AMBON – Gubernur Maluku, Hendrik Lewerissa bersama Wakil Gubernur Maluku, Abdullah Vanath menerima massa aksi yang mengatasnamakan Gerakan Mahasiswa Peduli Rakyat di depan Kantor Gubernur Maluku, Rabu (17/6/2026).
Dalam aksi tersebut, para mahasiswa menyampaikan sejumlah aspirasi yang mencakup isu-isu nasional maupun persoalan kedaerahan yang menjadi perhatian masyarakat.
Pemerintah Provinsi Maluku menerima dan mendengarkan seluruh aspirasi yang disampaikan secara langsung oleh perwakilan mahasiswa.
Usai menemui massa aksi, Gubernur Maluku menyampaikan apresiasi atas pelaksanaan aksi yang berlangsung tertib dan damai sebagai bagian dari pelaksanaan hak demokrasi warga negara.

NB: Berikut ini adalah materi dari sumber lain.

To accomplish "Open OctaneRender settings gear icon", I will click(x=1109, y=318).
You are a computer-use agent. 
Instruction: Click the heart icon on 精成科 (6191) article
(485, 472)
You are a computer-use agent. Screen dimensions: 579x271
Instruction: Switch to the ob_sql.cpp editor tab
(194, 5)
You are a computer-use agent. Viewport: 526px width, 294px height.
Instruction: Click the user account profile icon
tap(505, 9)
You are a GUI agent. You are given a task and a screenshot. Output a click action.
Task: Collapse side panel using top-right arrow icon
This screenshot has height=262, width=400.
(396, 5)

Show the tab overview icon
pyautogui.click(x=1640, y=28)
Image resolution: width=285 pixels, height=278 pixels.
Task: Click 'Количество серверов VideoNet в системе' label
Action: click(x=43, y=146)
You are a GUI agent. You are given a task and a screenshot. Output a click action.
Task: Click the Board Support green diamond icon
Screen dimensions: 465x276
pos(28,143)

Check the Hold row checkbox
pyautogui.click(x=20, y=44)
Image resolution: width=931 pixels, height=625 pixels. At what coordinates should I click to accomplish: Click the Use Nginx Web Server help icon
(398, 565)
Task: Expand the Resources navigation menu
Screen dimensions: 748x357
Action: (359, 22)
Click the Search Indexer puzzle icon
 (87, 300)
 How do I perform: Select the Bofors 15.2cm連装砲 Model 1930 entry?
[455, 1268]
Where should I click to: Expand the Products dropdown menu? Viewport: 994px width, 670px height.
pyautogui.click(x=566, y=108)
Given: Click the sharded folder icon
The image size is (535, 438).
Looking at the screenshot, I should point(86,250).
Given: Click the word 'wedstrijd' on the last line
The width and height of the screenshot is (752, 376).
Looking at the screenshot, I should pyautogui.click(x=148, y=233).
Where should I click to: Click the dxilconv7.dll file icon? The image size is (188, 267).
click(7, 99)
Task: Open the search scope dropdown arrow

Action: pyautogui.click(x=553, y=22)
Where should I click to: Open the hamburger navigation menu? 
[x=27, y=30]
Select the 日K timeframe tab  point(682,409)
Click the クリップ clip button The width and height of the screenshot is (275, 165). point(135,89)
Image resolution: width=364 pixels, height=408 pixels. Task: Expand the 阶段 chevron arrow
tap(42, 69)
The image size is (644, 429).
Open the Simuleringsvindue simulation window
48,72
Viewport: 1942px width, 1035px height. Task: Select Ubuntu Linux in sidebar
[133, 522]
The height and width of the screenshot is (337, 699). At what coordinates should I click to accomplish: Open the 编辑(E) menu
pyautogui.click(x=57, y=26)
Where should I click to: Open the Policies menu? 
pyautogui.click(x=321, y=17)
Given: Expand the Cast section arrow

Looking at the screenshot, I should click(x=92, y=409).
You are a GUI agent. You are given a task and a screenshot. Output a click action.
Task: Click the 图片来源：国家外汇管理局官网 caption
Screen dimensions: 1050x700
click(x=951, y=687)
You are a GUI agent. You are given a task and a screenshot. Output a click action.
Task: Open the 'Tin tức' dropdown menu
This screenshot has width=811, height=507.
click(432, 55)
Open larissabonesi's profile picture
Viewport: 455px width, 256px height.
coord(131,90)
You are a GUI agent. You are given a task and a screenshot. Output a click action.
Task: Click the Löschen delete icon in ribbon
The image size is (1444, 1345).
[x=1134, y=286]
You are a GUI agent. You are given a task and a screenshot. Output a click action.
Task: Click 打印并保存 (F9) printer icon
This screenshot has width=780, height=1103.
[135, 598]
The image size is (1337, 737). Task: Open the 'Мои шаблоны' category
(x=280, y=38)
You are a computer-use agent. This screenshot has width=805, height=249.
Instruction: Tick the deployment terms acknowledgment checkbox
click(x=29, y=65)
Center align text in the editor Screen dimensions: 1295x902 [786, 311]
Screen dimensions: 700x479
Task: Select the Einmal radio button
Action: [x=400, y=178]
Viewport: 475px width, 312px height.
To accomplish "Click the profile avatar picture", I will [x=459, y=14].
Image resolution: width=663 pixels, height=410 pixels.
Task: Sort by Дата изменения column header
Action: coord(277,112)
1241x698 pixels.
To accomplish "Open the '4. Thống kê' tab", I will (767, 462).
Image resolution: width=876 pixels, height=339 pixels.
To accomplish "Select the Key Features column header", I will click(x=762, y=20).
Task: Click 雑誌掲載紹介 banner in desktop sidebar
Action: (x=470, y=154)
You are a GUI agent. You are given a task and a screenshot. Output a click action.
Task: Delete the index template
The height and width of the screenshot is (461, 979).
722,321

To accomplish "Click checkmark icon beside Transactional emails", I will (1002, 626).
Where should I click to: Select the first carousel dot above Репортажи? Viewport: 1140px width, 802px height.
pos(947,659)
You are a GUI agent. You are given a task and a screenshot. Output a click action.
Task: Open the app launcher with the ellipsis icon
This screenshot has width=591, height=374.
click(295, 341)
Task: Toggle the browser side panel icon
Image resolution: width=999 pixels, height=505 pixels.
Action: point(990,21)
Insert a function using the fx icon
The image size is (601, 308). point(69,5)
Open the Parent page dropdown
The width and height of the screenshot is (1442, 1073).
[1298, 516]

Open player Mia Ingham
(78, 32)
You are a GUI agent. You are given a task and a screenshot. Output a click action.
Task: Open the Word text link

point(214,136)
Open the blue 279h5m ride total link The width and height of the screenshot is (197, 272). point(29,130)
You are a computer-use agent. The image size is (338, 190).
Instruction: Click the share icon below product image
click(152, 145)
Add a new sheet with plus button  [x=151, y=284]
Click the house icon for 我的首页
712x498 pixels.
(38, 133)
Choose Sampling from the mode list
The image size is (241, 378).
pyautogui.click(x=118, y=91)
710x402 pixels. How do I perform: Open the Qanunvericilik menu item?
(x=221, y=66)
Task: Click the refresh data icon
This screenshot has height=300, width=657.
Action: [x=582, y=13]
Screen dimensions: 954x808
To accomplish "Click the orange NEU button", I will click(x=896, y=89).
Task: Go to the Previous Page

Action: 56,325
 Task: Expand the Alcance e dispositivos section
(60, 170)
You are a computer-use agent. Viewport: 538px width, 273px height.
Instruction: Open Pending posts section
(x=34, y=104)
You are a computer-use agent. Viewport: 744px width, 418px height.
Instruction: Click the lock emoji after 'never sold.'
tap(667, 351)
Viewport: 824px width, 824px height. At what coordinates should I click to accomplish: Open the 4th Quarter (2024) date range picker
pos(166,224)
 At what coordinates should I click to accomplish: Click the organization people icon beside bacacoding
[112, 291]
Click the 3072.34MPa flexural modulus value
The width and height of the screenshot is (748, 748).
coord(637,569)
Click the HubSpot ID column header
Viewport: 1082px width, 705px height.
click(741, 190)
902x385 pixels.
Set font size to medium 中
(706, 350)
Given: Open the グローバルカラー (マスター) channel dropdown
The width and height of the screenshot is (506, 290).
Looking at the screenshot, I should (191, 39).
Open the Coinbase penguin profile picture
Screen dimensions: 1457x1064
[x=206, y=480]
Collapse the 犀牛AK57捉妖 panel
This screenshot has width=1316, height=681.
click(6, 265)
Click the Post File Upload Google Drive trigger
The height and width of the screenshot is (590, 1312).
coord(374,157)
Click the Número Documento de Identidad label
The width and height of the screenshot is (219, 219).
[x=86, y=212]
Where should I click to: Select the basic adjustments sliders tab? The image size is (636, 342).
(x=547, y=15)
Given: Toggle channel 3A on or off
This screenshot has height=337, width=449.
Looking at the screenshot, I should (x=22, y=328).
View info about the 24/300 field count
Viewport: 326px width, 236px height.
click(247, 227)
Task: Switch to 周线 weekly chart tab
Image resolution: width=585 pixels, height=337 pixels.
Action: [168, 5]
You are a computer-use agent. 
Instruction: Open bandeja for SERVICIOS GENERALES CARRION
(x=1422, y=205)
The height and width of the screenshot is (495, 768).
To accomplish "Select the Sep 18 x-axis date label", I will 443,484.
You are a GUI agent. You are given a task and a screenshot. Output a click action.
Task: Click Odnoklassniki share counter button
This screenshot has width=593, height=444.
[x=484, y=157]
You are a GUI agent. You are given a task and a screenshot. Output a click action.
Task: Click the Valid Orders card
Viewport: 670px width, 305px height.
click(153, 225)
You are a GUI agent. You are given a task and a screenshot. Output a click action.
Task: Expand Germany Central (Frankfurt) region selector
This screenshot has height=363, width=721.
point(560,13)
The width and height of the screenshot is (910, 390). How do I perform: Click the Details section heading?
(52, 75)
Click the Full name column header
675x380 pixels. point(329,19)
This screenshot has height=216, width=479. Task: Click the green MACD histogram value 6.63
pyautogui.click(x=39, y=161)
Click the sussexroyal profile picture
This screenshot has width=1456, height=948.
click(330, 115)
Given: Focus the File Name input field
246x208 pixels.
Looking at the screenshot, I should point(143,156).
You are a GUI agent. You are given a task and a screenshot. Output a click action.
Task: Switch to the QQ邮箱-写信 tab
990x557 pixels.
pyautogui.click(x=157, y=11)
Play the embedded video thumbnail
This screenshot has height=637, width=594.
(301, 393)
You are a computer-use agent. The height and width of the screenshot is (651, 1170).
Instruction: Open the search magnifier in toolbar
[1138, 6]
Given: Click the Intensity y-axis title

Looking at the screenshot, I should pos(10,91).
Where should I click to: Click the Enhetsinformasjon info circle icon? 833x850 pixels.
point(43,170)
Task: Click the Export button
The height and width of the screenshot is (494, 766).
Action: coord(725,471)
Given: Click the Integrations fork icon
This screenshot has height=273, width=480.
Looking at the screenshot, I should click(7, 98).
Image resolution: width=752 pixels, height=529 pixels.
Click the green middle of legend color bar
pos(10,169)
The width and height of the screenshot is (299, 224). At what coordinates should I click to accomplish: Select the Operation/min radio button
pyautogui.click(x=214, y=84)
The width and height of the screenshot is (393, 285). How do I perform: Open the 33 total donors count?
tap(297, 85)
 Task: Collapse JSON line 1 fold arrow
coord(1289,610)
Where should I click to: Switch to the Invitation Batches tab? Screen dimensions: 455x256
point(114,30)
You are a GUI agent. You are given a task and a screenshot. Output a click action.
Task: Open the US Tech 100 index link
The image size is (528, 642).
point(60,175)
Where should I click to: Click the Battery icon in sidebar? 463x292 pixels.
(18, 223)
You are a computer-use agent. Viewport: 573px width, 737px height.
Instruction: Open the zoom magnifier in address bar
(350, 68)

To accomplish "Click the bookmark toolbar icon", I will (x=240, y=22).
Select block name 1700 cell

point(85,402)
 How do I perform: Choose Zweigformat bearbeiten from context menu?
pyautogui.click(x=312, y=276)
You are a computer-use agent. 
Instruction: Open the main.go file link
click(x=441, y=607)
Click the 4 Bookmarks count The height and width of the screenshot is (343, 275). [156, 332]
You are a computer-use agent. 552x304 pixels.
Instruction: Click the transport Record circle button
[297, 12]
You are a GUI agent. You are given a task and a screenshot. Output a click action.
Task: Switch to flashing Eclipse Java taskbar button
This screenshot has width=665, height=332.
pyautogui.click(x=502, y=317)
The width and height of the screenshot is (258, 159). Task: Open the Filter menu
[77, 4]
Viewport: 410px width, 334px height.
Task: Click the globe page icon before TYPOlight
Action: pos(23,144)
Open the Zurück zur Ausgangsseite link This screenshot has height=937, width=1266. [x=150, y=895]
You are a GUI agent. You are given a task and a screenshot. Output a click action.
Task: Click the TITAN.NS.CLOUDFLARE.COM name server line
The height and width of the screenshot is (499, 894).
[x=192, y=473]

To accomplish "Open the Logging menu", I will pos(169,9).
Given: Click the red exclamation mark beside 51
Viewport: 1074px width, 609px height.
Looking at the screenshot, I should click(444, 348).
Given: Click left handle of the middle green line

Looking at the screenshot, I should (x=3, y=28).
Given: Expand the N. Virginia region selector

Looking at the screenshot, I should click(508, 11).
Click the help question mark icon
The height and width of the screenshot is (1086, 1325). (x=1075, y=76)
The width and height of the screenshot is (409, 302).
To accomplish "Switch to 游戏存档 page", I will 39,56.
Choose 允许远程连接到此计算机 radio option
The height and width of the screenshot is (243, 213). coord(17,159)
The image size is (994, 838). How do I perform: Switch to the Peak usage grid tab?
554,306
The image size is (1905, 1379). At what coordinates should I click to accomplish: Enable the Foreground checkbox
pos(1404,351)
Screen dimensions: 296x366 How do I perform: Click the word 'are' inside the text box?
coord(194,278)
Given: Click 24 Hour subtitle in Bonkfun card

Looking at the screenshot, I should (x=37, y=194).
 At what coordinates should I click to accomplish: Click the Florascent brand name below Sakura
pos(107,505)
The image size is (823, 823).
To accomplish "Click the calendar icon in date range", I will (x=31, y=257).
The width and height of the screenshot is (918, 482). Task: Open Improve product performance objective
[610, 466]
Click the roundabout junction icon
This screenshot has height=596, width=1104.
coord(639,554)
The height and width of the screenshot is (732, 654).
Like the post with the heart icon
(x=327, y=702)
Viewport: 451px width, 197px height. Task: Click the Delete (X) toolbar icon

“Kami menemui adik-adik mahasiswa yang menyampaikan aspirasi mereka. Yang pertama, kami mengapresiasi penggunaan hak demokrasi mereka. Mereka juga menyampaikan aspirasi dengan damai, dan karena itu kita memberikan apresiasi serta mengucapkan terima kasih,” ujar Gubernur, melansir Diskominfo Maluku.
Gubernur menjelaskan bahwa tuntutan yang disampaikan mahasiswa terbagi dalam dua klaster, yakni isu yang menjadi kewenangan Pemerintah Pusat dan isu yang berada dalam ruang lingkup kewenangan Pemerintah Daerah.